あなたが設計したLSIから秘密情報が漏れてます ―― 暗号回路のトレンドはアルゴリズムの標準化から実装の安全性評価へ

佐藤 証

tag: 組み込み

技術解説 2006年4月 3日

● コンピュータの性能向上に伴い,解読技術も進化する

 DESとRSAが開発されてからすでに30年になろうとしています.その間,飛躍的に向上したコンピュータの性能と,急速に拡大するネットワークを活用した分散処理は,暗号アルゴリズムの安全性の大きな脅威となっています.

 RSA暗号はかぎの長さが可変であり,512ビット,1,024ビット,2,048ビットと拡張することで,まだまだ現役の地位を保っています.これに対して,DESはかぎの長さが56ビット固定であるため,今では256個のかぎをすべて試すという方法を採っても,解読に1日かかりません.もちろん,米国標準技術研究所(NIST:National Institute of Standards and Technology)は,このような状況を静観していたわけではありません.56ビットのかぎを二つ,または三つ用いてDESの処理を3回繰り返す「Triple-DES」という規格を1997年に暫定的な標準として制定しています.

 それと同時に次世代の共通かぎ暗号標準を決めるAES(Advanced Encryption Standard)プロジェクトを立ち上げ,世界中からアルゴリズムを公募しました.3回の国際会議を経て,ベルギーから提案されたアルゴリズム(Rijndael)をAESとして採用しました.AESのかぎ長は,128,192,256ビットの中からいずれかを選択します.

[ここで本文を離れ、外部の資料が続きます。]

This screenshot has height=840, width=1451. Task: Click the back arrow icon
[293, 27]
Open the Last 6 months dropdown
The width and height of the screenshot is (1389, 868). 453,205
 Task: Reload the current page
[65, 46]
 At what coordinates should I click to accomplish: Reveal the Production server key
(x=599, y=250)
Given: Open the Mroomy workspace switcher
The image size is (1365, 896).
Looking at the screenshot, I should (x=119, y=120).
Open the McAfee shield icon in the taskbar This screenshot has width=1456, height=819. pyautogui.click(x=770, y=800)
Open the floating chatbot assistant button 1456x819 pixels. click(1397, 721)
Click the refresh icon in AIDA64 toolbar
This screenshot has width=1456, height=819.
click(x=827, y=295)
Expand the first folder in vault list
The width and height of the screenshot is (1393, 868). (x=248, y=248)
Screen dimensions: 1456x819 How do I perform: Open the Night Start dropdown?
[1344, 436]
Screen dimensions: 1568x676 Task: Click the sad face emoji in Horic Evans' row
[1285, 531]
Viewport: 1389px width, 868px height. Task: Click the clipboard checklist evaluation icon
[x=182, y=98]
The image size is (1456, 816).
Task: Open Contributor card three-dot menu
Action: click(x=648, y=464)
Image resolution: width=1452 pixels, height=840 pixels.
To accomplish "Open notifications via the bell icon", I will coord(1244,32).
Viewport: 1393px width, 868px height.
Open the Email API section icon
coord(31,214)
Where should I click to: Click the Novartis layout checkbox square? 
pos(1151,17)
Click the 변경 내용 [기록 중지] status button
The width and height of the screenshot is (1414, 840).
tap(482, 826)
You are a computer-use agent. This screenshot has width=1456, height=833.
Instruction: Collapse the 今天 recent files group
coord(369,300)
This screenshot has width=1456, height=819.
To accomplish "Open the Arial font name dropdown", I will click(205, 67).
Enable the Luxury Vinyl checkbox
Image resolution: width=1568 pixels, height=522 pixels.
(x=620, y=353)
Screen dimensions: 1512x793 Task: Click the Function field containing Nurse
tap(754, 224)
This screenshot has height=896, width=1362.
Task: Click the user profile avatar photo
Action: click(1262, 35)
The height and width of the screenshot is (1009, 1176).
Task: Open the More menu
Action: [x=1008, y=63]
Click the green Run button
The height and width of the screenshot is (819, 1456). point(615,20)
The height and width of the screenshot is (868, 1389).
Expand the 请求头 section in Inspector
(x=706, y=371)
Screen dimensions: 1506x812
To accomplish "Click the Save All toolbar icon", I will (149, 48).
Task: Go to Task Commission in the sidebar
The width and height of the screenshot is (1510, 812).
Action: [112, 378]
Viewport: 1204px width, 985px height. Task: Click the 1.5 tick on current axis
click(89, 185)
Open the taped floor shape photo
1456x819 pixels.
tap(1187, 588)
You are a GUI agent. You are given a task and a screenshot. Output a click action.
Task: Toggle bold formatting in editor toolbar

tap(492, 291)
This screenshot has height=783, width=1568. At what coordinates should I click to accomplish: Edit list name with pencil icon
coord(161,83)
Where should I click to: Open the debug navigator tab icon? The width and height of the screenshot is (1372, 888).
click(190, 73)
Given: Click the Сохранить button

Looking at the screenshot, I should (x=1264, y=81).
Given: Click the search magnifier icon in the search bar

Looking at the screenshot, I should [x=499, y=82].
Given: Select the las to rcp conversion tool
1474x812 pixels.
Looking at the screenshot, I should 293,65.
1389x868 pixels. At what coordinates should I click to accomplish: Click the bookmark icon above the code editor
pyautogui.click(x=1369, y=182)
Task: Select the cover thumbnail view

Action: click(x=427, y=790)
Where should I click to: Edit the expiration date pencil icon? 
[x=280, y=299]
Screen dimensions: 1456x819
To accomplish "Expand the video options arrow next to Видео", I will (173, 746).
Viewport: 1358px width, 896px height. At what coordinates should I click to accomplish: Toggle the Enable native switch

 AESプロジェクトを発端として,欧州のNESSIE(New European Schemes for Signature,Integrity,and Encryption),日本国内のCRYPTREC(Cryptographic Research and Evaluation Committee),そしてISO(International Organization for Standardization)において,暗号アルゴリズムの評価・標準化作業が活発に繰り広げられました.暗号アルゴリズムの標準化活動はひと段落した感がありますが,国内外の学会では引き続き,暗号の解析や攻撃法,効率的で安全な実装,アプリケーションなど,幅広いテーマに大勢の研究者が取り組んでいます.